--- DESCRIPTION OF THE TASK ---
Produce a word-for-word copy of the data that follows, excluding images.

[Collection entries]

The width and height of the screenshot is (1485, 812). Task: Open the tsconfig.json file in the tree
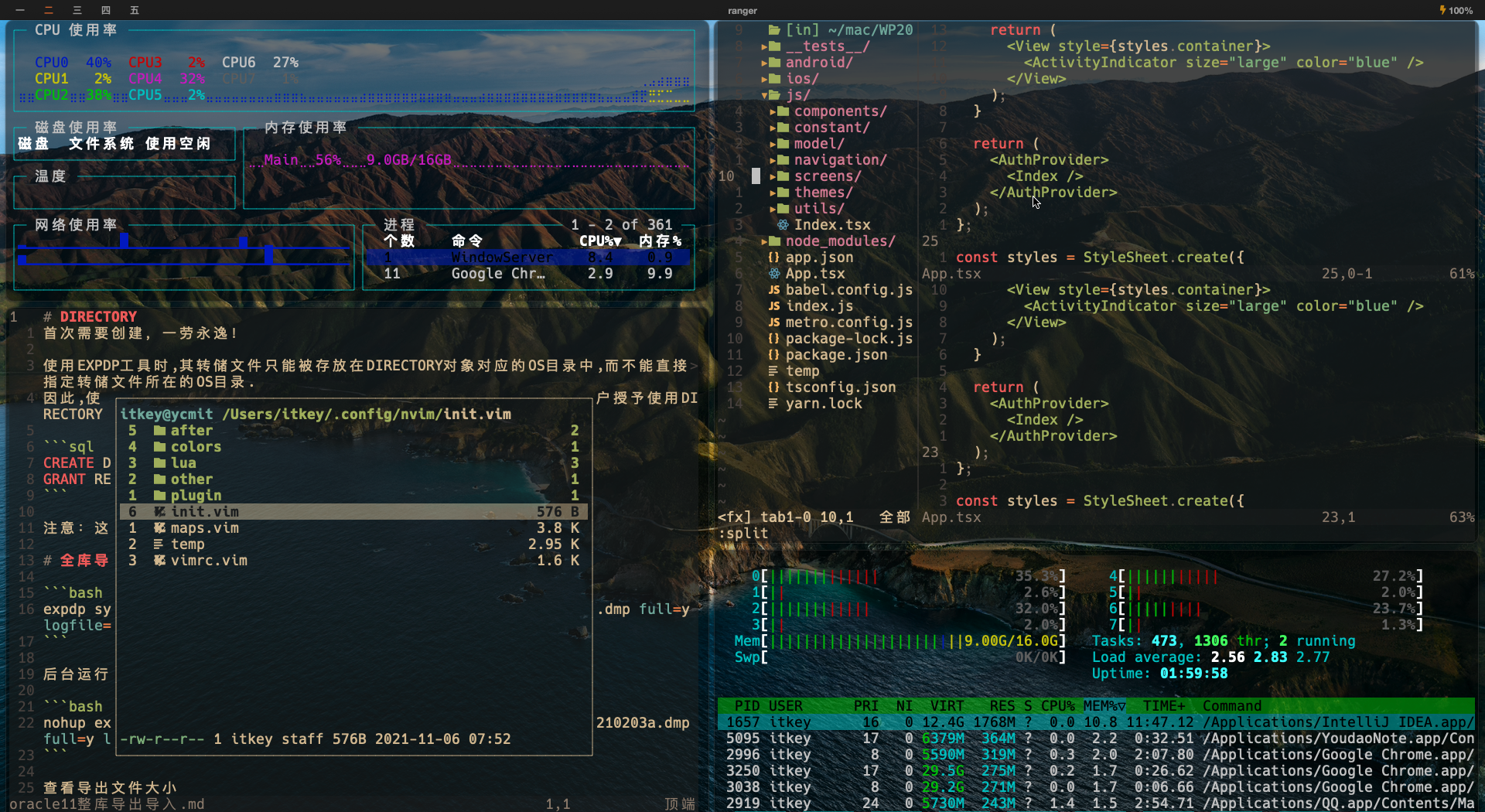pyautogui.click(x=840, y=387)
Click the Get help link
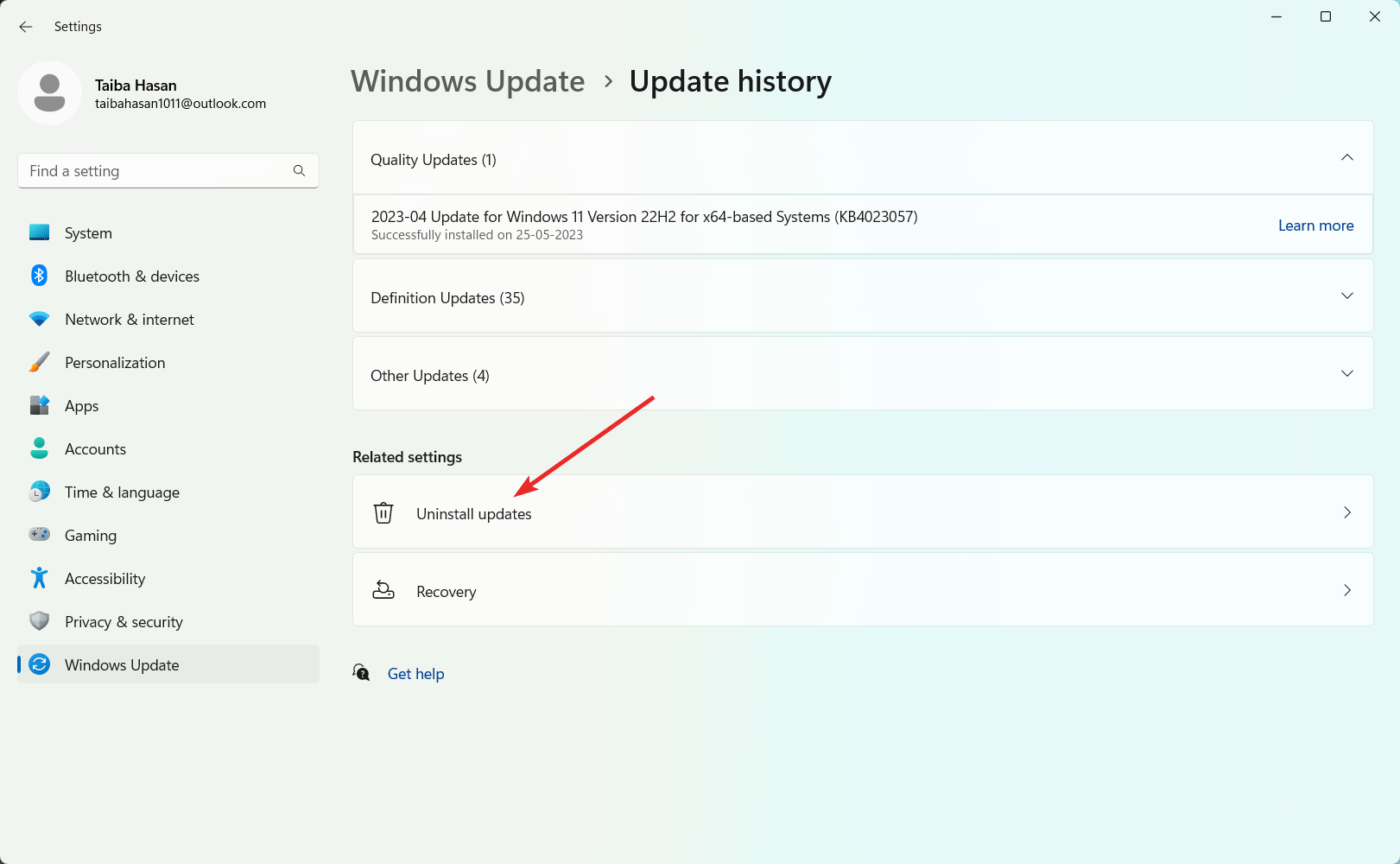Screen dimensions: 1400x864 (x=415, y=674)
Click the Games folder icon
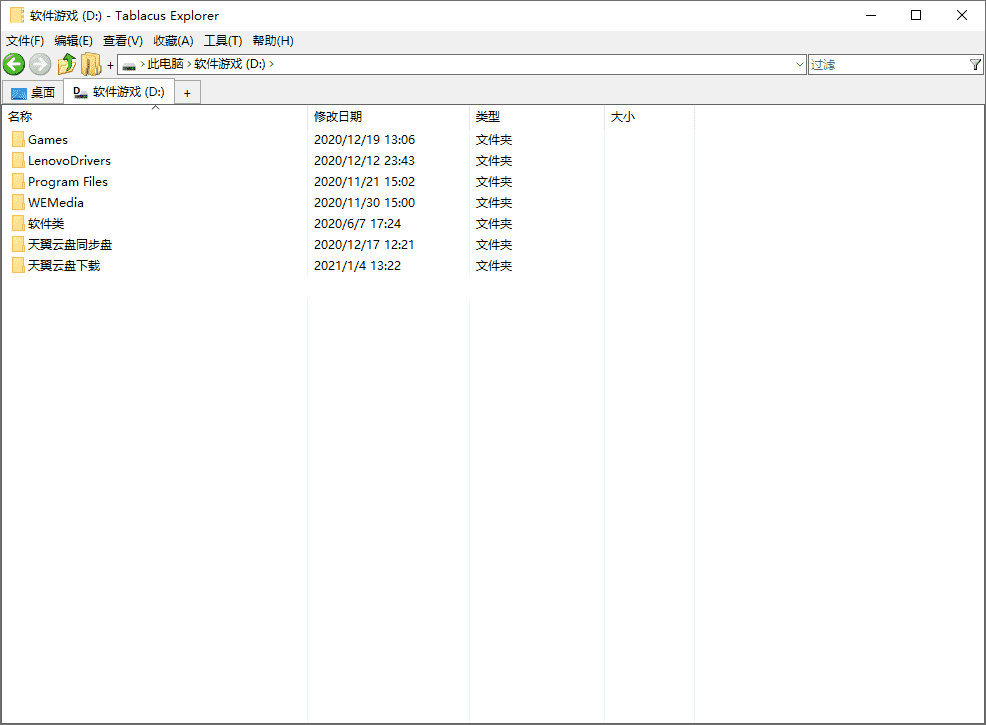This screenshot has width=986, height=725. point(19,139)
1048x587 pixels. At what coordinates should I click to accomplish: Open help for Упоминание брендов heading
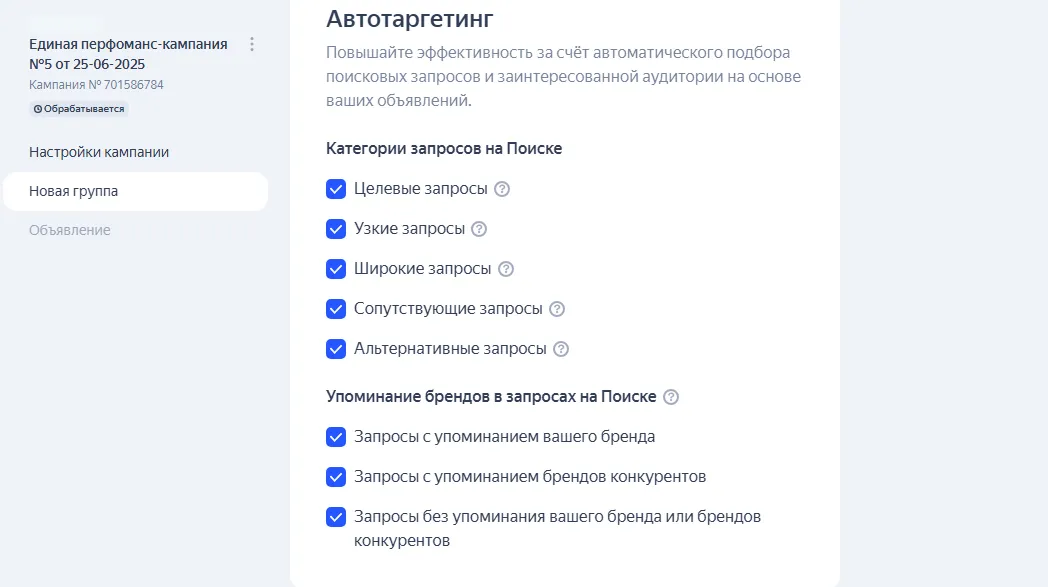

--- THE ANSWER ---
The width and height of the screenshot is (1485, 812). Task: Open the tsconfig.json file in the tree
pyautogui.click(x=840, y=387)
Click the Get help link
Screen dimensions: 1400x864 (x=415, y=674)
Click the Games folder icon
This screenshot has width=986, height=725. point(19,139)
1048x587 pixels. At what coordinates should I click to accomplish: Open help for Упоминание брендов heading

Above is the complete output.